There are several outfitters in town to choose from. It is best to make reservations in advance since there are limitations on group sizes and most outfitters only have 1~2 times per day. Departure times for example are typically 9am and 11am. The rafting takes about 90 minutes.
The outfitter will provide transportation to the top of the river, the raft, life vest, everything. All that you need to bring are clothes and foot wear that are suitable to get wet. During the day, the sun on the river can be quite strong, so it is recommended to wear thick waterproof sun block.
Outfitters will vary in prices, but will offer between 400~700 MX per person. The contact details below are for the Rio Aventura Expedictions. They offer 400 MX per person. Also, they offer rappelling, zip-lines, etc. Payment is either by cash or PayPal.
I could have easily put this entry under the title of "Local Customs", but since it is dual purpose, I'll let it stand here as a restaurant review.

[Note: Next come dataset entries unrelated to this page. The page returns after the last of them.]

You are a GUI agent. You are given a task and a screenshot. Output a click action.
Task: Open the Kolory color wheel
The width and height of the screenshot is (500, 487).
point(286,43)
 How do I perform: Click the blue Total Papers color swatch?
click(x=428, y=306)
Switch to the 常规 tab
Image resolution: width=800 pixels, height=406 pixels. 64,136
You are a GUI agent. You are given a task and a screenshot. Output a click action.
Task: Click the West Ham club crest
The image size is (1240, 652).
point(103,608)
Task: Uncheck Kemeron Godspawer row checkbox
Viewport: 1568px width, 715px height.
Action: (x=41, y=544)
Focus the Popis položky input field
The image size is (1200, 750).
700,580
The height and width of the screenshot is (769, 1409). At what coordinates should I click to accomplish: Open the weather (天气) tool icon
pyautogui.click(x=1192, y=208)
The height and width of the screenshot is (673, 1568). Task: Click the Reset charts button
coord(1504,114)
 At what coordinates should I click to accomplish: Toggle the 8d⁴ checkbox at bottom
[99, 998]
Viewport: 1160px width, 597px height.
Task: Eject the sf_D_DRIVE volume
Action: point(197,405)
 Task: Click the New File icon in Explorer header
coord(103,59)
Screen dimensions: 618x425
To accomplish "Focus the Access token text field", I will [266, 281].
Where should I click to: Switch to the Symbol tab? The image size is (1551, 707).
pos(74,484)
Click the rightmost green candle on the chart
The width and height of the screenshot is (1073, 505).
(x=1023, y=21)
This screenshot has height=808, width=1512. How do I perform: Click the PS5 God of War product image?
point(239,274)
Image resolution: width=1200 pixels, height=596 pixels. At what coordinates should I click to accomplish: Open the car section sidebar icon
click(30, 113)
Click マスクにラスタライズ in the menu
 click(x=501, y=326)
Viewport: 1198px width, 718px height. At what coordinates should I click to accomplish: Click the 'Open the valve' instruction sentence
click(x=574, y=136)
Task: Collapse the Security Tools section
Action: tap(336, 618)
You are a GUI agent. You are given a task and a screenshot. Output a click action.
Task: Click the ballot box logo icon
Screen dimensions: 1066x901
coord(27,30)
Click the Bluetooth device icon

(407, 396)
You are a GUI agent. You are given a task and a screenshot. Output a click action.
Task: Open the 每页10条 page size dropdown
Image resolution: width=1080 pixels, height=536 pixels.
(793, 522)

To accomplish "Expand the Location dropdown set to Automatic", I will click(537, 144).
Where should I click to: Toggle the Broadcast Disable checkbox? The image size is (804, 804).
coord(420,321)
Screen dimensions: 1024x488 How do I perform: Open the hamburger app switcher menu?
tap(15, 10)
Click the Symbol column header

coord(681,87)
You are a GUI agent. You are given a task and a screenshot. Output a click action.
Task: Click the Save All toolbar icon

Again, talking to locals, they all pointed us to Los Cachanes as the best place to taste the local delicacy, the camarones de rio (river shrimp).
The service of the restaurant is not the best, we sometimes had to actively flag and wait for the servers to come back, but I guess that's to be expected in a small town that does not have many passersby.
They have plastic chairs and tables on the patio immediately up the bank from the river. If you want, they also have some tables inside. Either way, the mosquitoes can be bad if there has recently been rain. Also, I'd suggest pants if sitting in the patio so the sand fleas don't bother your legs.
Favorite Dish: The camarones de rio are the reason to come here. Be careful and be quite clear when you are ordering that you want the from the "rio", other restaurants may give you standard frozen salt water shrimps.
The river shrimp are much larger and have a distinctive flavor. They are sold by 1/4, 1/2 or 1kg portions. They have a lot of sauces to choose from and will gladly split the portions into a couple different sauces. I personally would recommend the "enchipotlados"
Having asked some of the locals and a few policemen, several of them all pointed to Taqueria Vero as a good place for 'comida economica', otherwise known as simple good and cheap local food.
The ladies (I assume all part of the same family) who run the place are quite nice and pleasant to talk to. Be polite and they will more than return the favor.
The place is definitely a no-frills type restaurant, but the price is cheap. Including a couple beers, we paid 70 pesos for our entire lunch for two people.
Favorite Dish: They serve small tacos, quesadilla, tortas and more. They even had a couple things that my Mexican friend from Cancun had never heard of, so we tried them all. We were quite pleased and full when we left.
Jalcomulco is a relatively quiet town, but the people here do enjoy the evenings. They mostly congregate to the one street closest to the river. On this road there are a couple bars that play dance music and a few that are more relaxed for sitting and talking.
However many of the locals who befriended us said they typically just buy some beers in the convenience stores and drink in the streets.
Dress Code: Dress code is completely casual. The night starts around 9pm and goes late on the weekends.
The town itself is quite safe to walk at all hours of the night. The only real problem or warning I can think of while visiting Jalcomulco is in regards to money.
It is wise to stop before you get to Jalcomulco and get cash. There are no banks in Jalcomulco, no ATM's, etc. Also few places accept credit card, so it is a cash-only town.
oh, an after thought : look at my restaurant tip for the camarones de rio. That's the only other warning. Some restaurants may not clearly state if they do or do not have them.